Scientific classification
- Kingdom: Animalia
- Phylum: Chordata
- Class: Actinopterygii
- Order: Characiformes
- Family: Characidae
- Genus: Cheirodon
- Species: C. pisciculus
- Binomial name: Cheirodon pisciculus Girard, 1855
- Synonyms: Cheirodon annae McAtee, 1903;

= Cheirodon pisciculus =

- Authority: Girard, 1855
- Conservation status: EN
- Synonyms: Cheirodon annae McAtee, 1903

Species of fish

Cheirodon pisciculus is a species of freshwater ray-finned fish, a characin, belonging to the family Characidae. This species is endemic to Chile.

==Taxonomy==
Cheirodon pisciculus was first formally described in 1855 by the French biologist Charles Frédéric Girard, with its type locality given as ponds in the vicinity of Santiago in Chile.

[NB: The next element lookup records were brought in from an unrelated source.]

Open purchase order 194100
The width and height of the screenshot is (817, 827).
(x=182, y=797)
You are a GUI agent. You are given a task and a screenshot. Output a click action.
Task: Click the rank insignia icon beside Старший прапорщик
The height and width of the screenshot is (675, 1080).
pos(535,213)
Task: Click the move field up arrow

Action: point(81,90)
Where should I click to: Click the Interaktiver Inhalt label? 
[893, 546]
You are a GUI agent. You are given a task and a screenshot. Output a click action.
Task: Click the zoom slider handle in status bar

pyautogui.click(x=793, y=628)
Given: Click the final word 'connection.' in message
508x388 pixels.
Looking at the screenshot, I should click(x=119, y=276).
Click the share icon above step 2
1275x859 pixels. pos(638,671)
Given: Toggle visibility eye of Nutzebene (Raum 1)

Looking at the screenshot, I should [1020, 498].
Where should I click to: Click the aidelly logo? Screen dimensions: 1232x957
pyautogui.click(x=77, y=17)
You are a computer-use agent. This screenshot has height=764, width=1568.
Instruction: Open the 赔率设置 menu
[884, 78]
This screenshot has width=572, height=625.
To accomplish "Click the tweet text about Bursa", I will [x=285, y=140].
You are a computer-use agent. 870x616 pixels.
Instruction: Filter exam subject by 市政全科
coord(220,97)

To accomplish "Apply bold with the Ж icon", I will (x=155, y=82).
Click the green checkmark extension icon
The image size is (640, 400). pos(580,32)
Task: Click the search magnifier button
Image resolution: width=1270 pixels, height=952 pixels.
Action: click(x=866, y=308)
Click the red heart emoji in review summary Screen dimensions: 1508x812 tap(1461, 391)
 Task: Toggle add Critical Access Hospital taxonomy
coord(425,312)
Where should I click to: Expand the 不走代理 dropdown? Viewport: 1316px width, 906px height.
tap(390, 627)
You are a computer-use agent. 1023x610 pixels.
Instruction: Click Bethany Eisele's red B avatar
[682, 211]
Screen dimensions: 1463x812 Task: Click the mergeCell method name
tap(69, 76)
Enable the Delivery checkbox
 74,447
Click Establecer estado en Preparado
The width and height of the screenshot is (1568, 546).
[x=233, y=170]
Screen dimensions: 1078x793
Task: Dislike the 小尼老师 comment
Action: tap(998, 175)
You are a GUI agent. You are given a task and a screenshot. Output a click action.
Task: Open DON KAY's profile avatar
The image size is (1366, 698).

When he described this species, Girard classified it in a new monospecific genus, Cheirodon, making this species the type species of that genus by monotypy. The genus Cheirodon is classified in the subfamily Cheirodontinae, which is classified within the family Characidae in the order Characiformes.

==Etymology==
Cheirodon pisciculus is the type species of the genus Cheirodon, a name which is a combination of the Greek cheír, which means "hand", and "odon", meaning "tooth". This refers to the teeth of this species, which are dilated at their tips with at least five subconoical points on each tooth, with the middle point being longer than the others, showing a resemblance to a hand. The specific name, pisiculus, means "little fish". Girard did not explain this name, but it is thought it applies to the small size of this fish.

==Description==
Cheirodon pisciculus has a maximum standard length of 5.5 cm.

==Distribution and habitat==
Cheirodon pisciculus is endemic to Chile, where it is found in the Huasco River basin at 28°S, south to the Rapel River basin at 34°S. This is a common species in pools with a slow or almost no current, such as the backwaters of rivers and shoreline areas of lakes, where there are aquatic macrophytes. Only larger adults are found in areas with a swifter current.

==Conservation status==
Cheirodon pisciculus is classified as Endangered by the International Union for Conservation of Nature. Its range is in an area of high and growing human population, and this species is threatened by habitat degradation due to pollution and hydroelectric developments. An additional threat is the presence of invasive alien fish species such as the common carp (Cyprinus carpio), Eastern mosquitofish (Gambusia holbrooki), brown trout (Salmo trutta), rainbow trout (Oncorhynchus mykiss) and Cheirodon interruptus.